Une exploitation de Luby-Betmont, entre Trie-sur-Baïse et Tarbes, est touchée par un cas de dermatose nodulaire contagieuse (DNC), le premier avéré dans les Hautes-Pyrénées. Les autorités sanitaires ont immédiatement activé les mesures réglementaires prévues face à cette maladie virale qui affecte les bovins. La préfecture des Hautes-Pyrénées confirme l’information ce mercredi soir. « Je vous confirme la présence d’un foyer de dermatose nodulaire contagieuse bovine (DNC) dans les Hautes-Pyrénées. Un communiqué de presse sera transmis dans la soirée avec l’ensemble des informations ». Conformément à la procédure nationale, l’ensemble du troupeau doit être abattu afin de stopper toute circulation du virus, dont l’incubation peut atteindre 28 jours. Une enquête épidémiologique est en cours pour déterminer l’origine de l’introduction de la maladie dans le département.
Mise en place d’une zone de protection et d’une zone de surveillance
Autour de l’exploitation concernée, une zone de protection de 20 kilomètres a été définie. Elle est complétée par une zone de surveillance s’étendant jusqu’à 50 kilomètres.

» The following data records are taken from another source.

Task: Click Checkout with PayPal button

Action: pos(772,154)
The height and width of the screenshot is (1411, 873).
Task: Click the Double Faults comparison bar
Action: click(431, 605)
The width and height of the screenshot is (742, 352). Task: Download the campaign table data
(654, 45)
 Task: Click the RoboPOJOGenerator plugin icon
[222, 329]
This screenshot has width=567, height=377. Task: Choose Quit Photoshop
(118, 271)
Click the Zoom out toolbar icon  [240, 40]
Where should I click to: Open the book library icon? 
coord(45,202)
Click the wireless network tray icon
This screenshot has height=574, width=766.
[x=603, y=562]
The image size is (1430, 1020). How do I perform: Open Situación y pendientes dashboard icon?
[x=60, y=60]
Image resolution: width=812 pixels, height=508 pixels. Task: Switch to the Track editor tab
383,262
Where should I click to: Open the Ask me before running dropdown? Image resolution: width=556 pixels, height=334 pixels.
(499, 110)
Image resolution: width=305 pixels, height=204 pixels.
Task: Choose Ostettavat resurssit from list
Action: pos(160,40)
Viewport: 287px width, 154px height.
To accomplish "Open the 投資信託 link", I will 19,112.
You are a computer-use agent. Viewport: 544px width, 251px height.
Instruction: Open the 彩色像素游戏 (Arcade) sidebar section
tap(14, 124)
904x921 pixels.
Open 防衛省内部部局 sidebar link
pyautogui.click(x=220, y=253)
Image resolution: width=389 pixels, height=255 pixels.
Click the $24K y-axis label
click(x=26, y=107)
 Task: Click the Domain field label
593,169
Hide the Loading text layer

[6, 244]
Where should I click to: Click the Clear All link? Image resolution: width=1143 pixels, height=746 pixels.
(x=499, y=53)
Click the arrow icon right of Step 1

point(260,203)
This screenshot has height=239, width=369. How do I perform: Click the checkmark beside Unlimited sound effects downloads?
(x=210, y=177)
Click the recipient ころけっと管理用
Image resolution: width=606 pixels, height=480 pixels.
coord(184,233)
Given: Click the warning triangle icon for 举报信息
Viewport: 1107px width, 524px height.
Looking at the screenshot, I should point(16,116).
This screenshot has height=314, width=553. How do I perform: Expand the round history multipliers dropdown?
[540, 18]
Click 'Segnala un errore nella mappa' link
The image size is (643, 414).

Dans ces périmètres, plusieurs mesures s’appliquent : les bovins doivent être tenus à distance des autres espèces ; les accès aux élevages sont limités ; les moyens de transport entrant ou sortant doivent être systématiquement désinfectés ; les mouvements d’animaux sont fortement restreints ; les éleveurs ne peuvent pas participer aux foires agricoles. L’État appelle l’ensemble des professionnels à respecter strictement ces règles de biosécurité.
Une maladie virale sans danger pour l’homme mais aux conséquences économiques lourdes
La dermatose nodulaire contagieuse touche uniquement les bovins, buffles et zébus. Sans risque pour l’être humain ni pour les autres espèces domestiques, elle entraîne toutefois des pertes économiques importantes dans les exploitations : apparition de nodules cutanés, baisse de la production laitière, détérioration de la qualité des cuirs ou encore diminution de la fertilité. Face à ces impacts, les autorités sanitaires misent sur une stratégie de réponse rapide pour limiter l’expansion de la maladie.
Une stratégie nationale
Le 20 octobre 2025, une réunion en préfecture a permis de dresser un état des lieux de la situation dans les Hautes-Pyrénées et de rappeler les trois piliers du plan sanitaire national : détection précoce et dépeuplement total des élevages infectés, mesure jugée techniquement indispensable pour éliminer toute source potentielle de contamination ; vaccination des bovins dans les zones réglementées, afin d’éviter des restrictions commerciales durables ; limitation stricte des mouvements d’animaux et application des règles de biosécurité. Si le dépeuplement constitue une étape difficile pour les éleveurs concernés, les services de l’État soulignent qu’il s’agit du moyen le plus rapide et le plus efficace pour enrayer la propagation du virus. Les autorités restent mobilisées et appellent les professionnels à la vigilance, alors que ce premier cas départemental marque une nouvelle étape dans la surveillance de la maladie sur le territoire.